Subject: Re: vote by xxx.xxx.156.181
By: Anonymous (xxx.xxx.72.44)
In Reply to: Anonymous (xxx.xxx.163.97) (Original Message)
Date: 01/11/2006 11:19:24 am PST
Hi - thanks for posting this, from the other reviews I'm sure others have had your color-free experience as well. I did see some purple on the moon, and also a small amount on Rigel as well. It's possible that it's the eyepiece, although I doubt it as I used several different types, all very high quality (Tak, TV, and Clave). On 2 nights I was able to compare the TV102 with a 3 1/4 inch F15 Jaegers achromat, and both times I was able to see slight false color in both scopes, with a little more visible in the TV102.
I think it's likely that some people's eyes are more sensitive to the CA than others. As I mentioned in the review, I don't think false color is a problem with this scope, but I could detect some. It's likely that many people won't see it, or maybe some lenses are corrected slightly better than others.
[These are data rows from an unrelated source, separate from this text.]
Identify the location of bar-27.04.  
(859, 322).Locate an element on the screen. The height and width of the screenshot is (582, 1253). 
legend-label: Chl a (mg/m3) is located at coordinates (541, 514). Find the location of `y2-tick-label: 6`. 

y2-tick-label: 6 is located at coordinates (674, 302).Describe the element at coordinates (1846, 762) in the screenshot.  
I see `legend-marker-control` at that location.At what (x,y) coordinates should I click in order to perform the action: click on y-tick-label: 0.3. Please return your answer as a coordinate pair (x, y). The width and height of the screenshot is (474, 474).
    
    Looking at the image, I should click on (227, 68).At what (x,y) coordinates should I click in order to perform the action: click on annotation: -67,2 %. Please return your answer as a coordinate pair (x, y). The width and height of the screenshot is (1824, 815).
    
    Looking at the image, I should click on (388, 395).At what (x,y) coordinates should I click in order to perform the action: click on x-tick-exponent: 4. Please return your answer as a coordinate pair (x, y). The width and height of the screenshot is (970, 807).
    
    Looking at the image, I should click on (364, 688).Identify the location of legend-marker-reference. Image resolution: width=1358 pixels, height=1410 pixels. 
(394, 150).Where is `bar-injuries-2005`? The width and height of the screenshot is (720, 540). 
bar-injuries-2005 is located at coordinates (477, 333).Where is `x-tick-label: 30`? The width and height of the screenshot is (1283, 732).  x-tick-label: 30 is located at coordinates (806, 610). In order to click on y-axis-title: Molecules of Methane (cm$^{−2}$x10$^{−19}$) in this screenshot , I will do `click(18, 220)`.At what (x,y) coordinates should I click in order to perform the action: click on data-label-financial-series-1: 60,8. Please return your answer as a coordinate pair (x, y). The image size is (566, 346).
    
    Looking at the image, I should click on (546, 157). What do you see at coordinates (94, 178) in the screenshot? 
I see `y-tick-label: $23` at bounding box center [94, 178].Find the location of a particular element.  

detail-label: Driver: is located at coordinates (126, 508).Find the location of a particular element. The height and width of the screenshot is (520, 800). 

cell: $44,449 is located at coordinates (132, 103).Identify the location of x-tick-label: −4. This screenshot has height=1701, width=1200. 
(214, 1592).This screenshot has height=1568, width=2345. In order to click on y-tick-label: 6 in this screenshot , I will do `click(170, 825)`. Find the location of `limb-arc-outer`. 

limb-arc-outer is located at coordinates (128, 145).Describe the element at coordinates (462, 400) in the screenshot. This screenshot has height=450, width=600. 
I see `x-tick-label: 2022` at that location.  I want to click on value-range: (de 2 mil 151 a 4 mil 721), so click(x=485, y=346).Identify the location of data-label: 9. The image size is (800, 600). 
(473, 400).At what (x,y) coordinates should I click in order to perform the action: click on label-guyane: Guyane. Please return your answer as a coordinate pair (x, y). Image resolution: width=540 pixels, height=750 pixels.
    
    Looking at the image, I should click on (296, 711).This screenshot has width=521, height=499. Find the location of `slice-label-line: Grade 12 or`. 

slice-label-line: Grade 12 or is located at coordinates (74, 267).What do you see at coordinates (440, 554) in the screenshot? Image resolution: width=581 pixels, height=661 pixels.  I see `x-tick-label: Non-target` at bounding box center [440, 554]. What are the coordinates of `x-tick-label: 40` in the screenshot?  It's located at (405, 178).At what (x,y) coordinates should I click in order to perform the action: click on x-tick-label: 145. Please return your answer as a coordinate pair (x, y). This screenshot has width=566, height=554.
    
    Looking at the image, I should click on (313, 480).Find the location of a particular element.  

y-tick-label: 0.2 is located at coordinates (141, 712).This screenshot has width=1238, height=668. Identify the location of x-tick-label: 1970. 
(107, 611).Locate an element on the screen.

I know that a marketing rep from TV said that the TV102 has a little false color (compared to the NP101). Check msg#28950 in the Yahoo group for details.
Keep enjoying those TV102's folks, it's a great scope.
>Respectfully, I've used my 102 dozens of times in the last two years. I have never seen any color on the moon that's been caused by chromatic aberration from the telescope. Some eyepieces can introduce color, atmospheric refraction can do the same, humidity, etc. But this scope is simply colorless when focused.